> [Instructions for the task]: Nothing may differ between your reply and the listing that follows.
* * * *
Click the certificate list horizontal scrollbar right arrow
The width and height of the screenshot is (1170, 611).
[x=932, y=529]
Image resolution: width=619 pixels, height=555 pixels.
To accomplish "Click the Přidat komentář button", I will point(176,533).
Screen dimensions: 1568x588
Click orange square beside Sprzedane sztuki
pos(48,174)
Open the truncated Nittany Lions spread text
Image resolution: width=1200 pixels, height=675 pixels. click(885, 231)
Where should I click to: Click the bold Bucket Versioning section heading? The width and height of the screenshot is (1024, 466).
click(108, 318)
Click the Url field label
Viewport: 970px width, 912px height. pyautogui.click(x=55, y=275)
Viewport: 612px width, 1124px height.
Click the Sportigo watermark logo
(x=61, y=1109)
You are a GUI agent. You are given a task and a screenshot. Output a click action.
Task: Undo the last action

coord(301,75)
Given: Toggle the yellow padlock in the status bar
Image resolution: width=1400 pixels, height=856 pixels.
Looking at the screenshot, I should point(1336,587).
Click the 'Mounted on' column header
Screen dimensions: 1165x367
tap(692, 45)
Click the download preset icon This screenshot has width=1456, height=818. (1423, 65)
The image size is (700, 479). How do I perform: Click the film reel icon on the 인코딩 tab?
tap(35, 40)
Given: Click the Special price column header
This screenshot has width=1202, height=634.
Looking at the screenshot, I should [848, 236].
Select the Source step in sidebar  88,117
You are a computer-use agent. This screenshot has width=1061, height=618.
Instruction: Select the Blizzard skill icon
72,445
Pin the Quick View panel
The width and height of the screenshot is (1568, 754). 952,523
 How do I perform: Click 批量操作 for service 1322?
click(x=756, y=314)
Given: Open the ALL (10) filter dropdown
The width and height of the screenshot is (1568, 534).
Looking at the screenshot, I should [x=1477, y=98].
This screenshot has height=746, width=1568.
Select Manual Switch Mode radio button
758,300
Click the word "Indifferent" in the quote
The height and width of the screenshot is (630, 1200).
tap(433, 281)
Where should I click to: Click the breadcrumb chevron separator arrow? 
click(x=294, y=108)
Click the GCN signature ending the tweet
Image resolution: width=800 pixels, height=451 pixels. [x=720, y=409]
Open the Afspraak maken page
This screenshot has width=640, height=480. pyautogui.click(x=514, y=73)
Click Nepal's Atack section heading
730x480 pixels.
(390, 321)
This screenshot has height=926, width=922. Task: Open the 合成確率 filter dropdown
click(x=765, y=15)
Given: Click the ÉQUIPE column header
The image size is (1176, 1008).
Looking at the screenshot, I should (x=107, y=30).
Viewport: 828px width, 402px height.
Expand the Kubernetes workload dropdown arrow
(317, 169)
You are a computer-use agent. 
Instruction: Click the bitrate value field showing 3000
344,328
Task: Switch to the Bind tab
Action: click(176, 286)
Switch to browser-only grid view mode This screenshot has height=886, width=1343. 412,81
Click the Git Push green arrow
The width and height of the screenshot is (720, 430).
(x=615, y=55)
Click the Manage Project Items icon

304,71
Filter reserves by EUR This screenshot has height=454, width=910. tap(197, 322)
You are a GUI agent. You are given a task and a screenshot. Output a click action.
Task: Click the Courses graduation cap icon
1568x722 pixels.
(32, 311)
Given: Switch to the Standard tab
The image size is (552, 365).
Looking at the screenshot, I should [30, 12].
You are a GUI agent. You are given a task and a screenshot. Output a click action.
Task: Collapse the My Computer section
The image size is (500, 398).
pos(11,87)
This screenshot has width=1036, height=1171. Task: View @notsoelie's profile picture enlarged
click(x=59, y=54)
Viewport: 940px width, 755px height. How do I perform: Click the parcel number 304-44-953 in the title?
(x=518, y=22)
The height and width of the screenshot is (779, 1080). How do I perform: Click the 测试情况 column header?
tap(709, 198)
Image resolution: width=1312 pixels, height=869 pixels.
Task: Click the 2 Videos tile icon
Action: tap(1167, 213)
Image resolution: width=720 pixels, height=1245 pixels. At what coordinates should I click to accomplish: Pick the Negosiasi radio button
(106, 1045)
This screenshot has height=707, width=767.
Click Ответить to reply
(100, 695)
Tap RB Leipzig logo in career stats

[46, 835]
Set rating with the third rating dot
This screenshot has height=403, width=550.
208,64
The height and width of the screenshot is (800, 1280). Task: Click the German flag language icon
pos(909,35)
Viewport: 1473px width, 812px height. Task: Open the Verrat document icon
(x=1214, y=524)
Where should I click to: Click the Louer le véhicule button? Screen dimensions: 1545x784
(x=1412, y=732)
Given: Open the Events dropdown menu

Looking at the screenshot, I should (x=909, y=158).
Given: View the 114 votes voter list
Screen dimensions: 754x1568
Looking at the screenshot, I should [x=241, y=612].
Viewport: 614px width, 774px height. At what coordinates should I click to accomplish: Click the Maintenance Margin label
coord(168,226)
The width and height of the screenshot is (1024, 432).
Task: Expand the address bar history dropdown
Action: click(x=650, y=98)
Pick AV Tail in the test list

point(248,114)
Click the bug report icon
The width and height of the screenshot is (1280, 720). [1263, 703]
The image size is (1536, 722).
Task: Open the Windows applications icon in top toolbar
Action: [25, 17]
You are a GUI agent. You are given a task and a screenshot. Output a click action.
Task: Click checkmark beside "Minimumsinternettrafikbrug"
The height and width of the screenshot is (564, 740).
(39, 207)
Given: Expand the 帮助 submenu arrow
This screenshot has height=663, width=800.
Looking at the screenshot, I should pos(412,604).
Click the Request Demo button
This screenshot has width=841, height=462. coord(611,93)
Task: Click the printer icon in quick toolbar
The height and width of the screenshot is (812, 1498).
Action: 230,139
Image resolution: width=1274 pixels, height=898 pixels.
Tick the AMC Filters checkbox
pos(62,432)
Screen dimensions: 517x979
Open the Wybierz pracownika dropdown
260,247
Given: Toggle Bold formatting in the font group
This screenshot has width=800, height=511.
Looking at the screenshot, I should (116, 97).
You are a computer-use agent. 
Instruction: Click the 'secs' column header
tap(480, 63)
* * * *
> [Response to the task]:
Click the certificate list horizontal scrollbar right arrow
The width and height of the screenshot is (1170, 611).
[x=932, y=529]
Image resolution: width=619 pixels, height=555 pixels.
To accomplish "Click the Přidat komentář button", I will point(176,533).
Screen dimensions: 1568x588
Click orange square beside Sprzedane sztuki
pos(48,174)
Open the truncated Nittany Lions spread text
Image resolution: width=1200 pixels, height=675 pixels. click(885, 231)
Where should I click to: Click the bold Bucket Versioning section heading? The width and height of the screenshot is (1024, 466).
click(108, 318)
Click the Url field label
Viewport: 970px width, 912px height. pyautogui.click(x=55, y=275)
Viewport: 612px width, 1124px height.
Click the Sportigo watermark logo
(x=61, y=1109)
You are a GUI agent. You are given a task and a screenshot. Output a click action.
Task: Undo the last action

coord(301,75)
Given: Toggle the yellow padlock in the status bar
Image resolution: width=1400 pixels, height=856 pixels.
Looking at the screenshot, I should point(1336,587).
Click the 'Mounted on' column header
Screen dimensions: 1165x367
tap(692, 45)
Click the download preset icon This screenshot has width=1456, height=818. (1423, 65)
The image size is (700, 479). How do I perform: Click the film reel icon on the 인코딩 tab?
tap(35, 40)
Given: Click the Special price column header
This screenshot has width=1202, height=634.
Looking at the screenshot, I should [848, 236].
Select the Source step in sidebar  88,117
You are a computer-use agent. This screenshot has width=1061, height=618.
Instruction: Select the Blizzard skill icon
72,445
Pin the Quick View panel
The width and height of the screenshot is (1568, 754). 952,523
 How do I perform: Click 批量操作 for service 1322?
click(x=756, y=314)
Given: Open the ALL (10) filter dropdown
The width and height of the screenshot is (1568, 534).
Looking at the screenshot, I should [x=1477, y=98].
This screenshot has height=746, width=1568.
Select Manual Switch Mode radio button
758,300
Click the word "Indifferent" in the quote
The height and width of the screenshot is (630, 1200).
tap(433, 281)
Where should I click to: Click the breadcrumb chevron separator arrow? 
click(x=294, y=108)
Click the GCN signature ending the tweet
Image resolution: width=800 pixels, height=451 pixels. [x=720, y=409]
Open the Afspraak maken page
This screenshot has width=640, height=480. pyautogui.click(x=514, y=73)
Click Nepal's Atack section heading
730x480 pixels.
(390, 321)
This screenshot has height=926, width=922. Task: Open the 合成確率 filter dropdown
click(x=765, y=15)
Given: Click the ÉQUIPE column header
The image size is (1176, 1008).
Looking at the screenshot, I should (x=107, y=30).
Viewport: 828px width, 402px height.
Expand the Kubernetes workload dropdown arrow
(317, 169)
You are a computer-use agent. 
Instruction: Click the bitrate value field showing 3000
344,328
Task: Switch to the Bind tab
Action: click(176, 286)
Switch to browser-only grid view mode This screenshot has height=886, width=1343. 412,81
Click the Git Push green arrow
The width and height of the screenshot is (720, 430).
(x=615, y=55)
Click the Manage Project Items icon

304,71
Filter reserves by EUR This screenshot has height=454, width=910. tap(197, 322)
You are a GUI agent. You are given a task and a screenshot. Output a click action.
Task: Click the Courses graduation cap icon
1568x722 pixels.
(32, 311)
Given: Switch to the Standard tab
The image size is (552, 365).
Looking at the screenshot, I should [30, 12].
You are a GUI agent. You are given a task and a screenshot. Output a click action.
Task: Collapse the My Computer section
The image size is (500, 398).
pos(11,87)
This screenshot has width=1036, height=1171. Task: View @notsoelie's profile picture enlarged
click(x=59, y=54)
Viewport: 940px width, 755px height. How do I perform: Click the parcel number 304-44-953 in the title?
(x=518, y=22)
The height and width of the screenshot is (779, 1080). How do I perform: Click the 测试情况 column header?
tap(709, 198)
Image resolution: width=1312 pixels, height=869 pixels.
Task: Click the 2 Videos tile icon
Action: tap(1167, 213)
Image resolution: width=720 pixels, height=1245 pixels. At what coordinates should I click to accomplish: Pick the Negosiasi radio button
(106, 1045)
This screenshot has height=707, width=767.
Click Ответить to reply
(100, 695)
Tap RB Leipzig logo in career stats

[46, 835]
Set rating with the third rating dot
This screenshot has height=403, width=550.
208,64
The height and width of the screenshot is (800, 1280). Task: Click the German flag language icon
pos(909,35)
Viewport: 1473px width, 812px height. Task: Open the Verrat document icon
(x=1214, y=524)
Where should I click to: Click the Louer le véhicule button? Screen dimensions: 1545x784
(x=1412, y=732)
Given: Open the Events dropdown menu

Looking at the screenshot, I should (x=909, y=158).
Given: View the 114 votes voter list
Screen dimensions: 754x1568
Looking at the screenshot, I should [x=241, y=612].
Viewport: 614px width, 774px height. At what coordinates should I click to accomplish: Click the Maintenance Margin label
coord(168,226)
The width and height of the screenshot is (1024, 432).
Task: Expand the address bar history dropdown
Action: click(x=650, y=98)
Pick AV Tail in the test list

point(248,114)
Click the bug report icon
The width and height of the screenshot is (1280, 720). [1263, 703]
The image size is (1536, 722).
Task: Open the Windows applications icon in top toolbar
Action: [25, 17]
You are a GUI agent. You are given a task and a screenshot. Output a click action.
Task: Click checkmark beside "Minimumsinternettrafikbrug"
The height and width of the screenshot is (564, 740).
(39, 207)
Given: Expand the 帮助 submenu arrow
This screenshot has height=663, width=800.
Looking at the screenshot, I should pos(412,604).
Click the Request Demo button
This screenshot has width=841, height=462. coord(611,93)
Task: Click the printer icon in quick toolbar
The height and width of the screenshot is (812, 1498).
Action: 230,139
Image resolution: width=1274 pixels, height=898 pixels.
Tick the AMC Filters checkbox
pos(62,432)
Screen dimensions: 517x979
Open the Wybierz pracownika dropdown
260,247
Given: Toggle Bold formatting in the font group
This screenshot has width=800, height=511.
Looking at the screenshot, I should (116, 97).
You are a computer-use agent. 
Instruction: Click the 'secs' column header
tap(480, 63)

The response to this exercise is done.